RFR: 8256488: [aarch64] Use ldpq/stpq instead of ld4/st4 for small copies in StubGenerator::copy_memory

Fri Dec 4 08:18:55 UTC 2020

On Tue, 24 Nov 2020 10:08:37 GMT, Andrew Haley <aph at openjdk.org> wrote:

>> This patch fixes 27%-48% performance regressions of small arraycopies on Graviton2 (Neoverse N1) when UseSIMDForMemoryOps is enabled. For such copies ldpq/stpq are used instead of ld4/st4.
>> This follows what the Arm Optimization Guide, including for Neoverse N1, recommends: Use discrete, non-writeback forms of load and store instructions while interleaving them.
>> 
>> The patch passed jtreg tier1-2 and all gtest tests with linux-aarch64-server-release build and UseSIMDForMemoryOps enabled.
>
> I think we need also some non-Neoverse N1 numbers. We need to keep in mind that this software runs on many implementations. I'll have a look at some others.

> > Hi @theRealAph,
> > I also have a patch to fix the unaligned copy small memory (< 16 bytes) when copy a big chunk of memory (> 96 bytes) in this function copy_memory_small(), but it couldn't impact the performance too much, I'm not sure if it is worth pushing to upstream. please refer to [1].
> > 
> > 1. [JBS-8149448](https://bugs.openjdk.java.net/browse/JDK-8149448)
> 
> Hi Jie,
> 
> Thank you for the information.
> As Andrew wrote, nowadays most of unaligned memory accesses don't have penalties on the Armv8 implementations. However, some accesses have penalties. For example these are the most common:
> 
> 1. Load operations that cross a cache-line (64-byte) boundary.
> 2. Store operations that cross a 16B boundary.
> 
> On some Armv8 implementations quad-word load operations can have penalties if they are not at least 4B aligned.
> 
> Regarding the unaligned copy small memory, I think getting it aligned improves the function by a few percent (~2-5%%). As the most time is spent in copying big chunks of memory this improvement won't be noticeable. For example if copy_memory_small takes 1% of time and it is improved by 5% then the total improvement will be:
> 1 / (0.99 + (0.01/1.05)) = 1.000476 or 0.0476%
> which is almost impossible to detect.
> 
> BTW, I tried to improve COPY_SMALL, _Copy_conjoint_words and _Copy_disjoint_words based on results of comparison with memcpy from the Arm optimised routines but I did not get any overall performance improvements. See [JDK-8255795](https://bugs.openjdk.java.net/browse/JDK-8255795) for more information.

Hi @eastig 

thanks your information.

yes, it's very hard to measure copy_memory_small performance. I designed a jmh case using unsafe copymemory to test it, which  just copies 100 bytes unaligned data, we know only <16 bytes unaligned data will be handlered by copy_memory_small.
the test shows ~1.5% improvement in this case.

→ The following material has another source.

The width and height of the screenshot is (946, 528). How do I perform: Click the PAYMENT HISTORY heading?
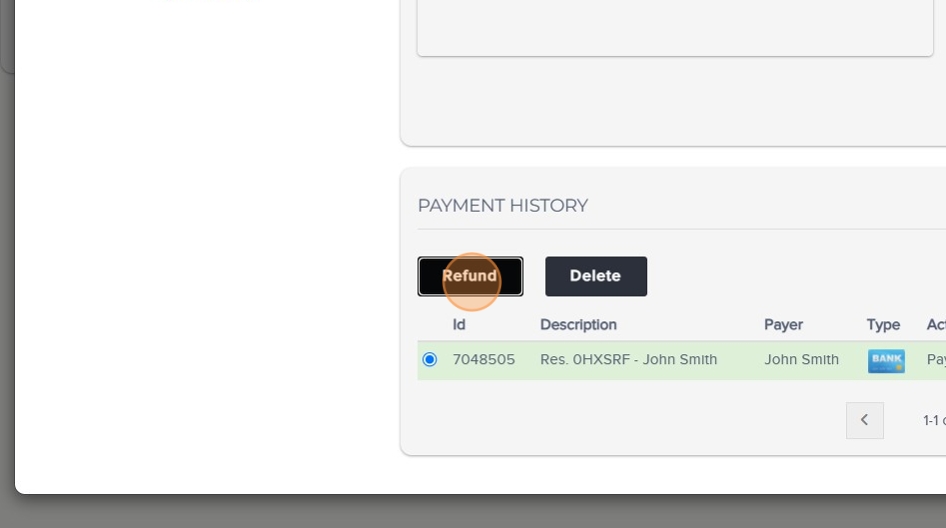(x=503, y=206)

I also noticed COPY_SMALL and other pd_con/disjoint_words functions are not better than memcpy (glibc 2.27 in my env), even on thunderX2 machine. I think there is still room for improvement to the inline assembly code in copy_linux_aarch64.inline.hpp and assembly code in copy_linux_aarch64.s. In addtion, both of them don't support SIMD/FP instrs so far, like ldpq. a test shows ~10% improvement on N1 if using 2 ldpq instead of 4 ldp when copy 64 bytes data, but not on other A72 machines.

-------------

PR: https://git.openjdk.java.net/jdk/pull/1293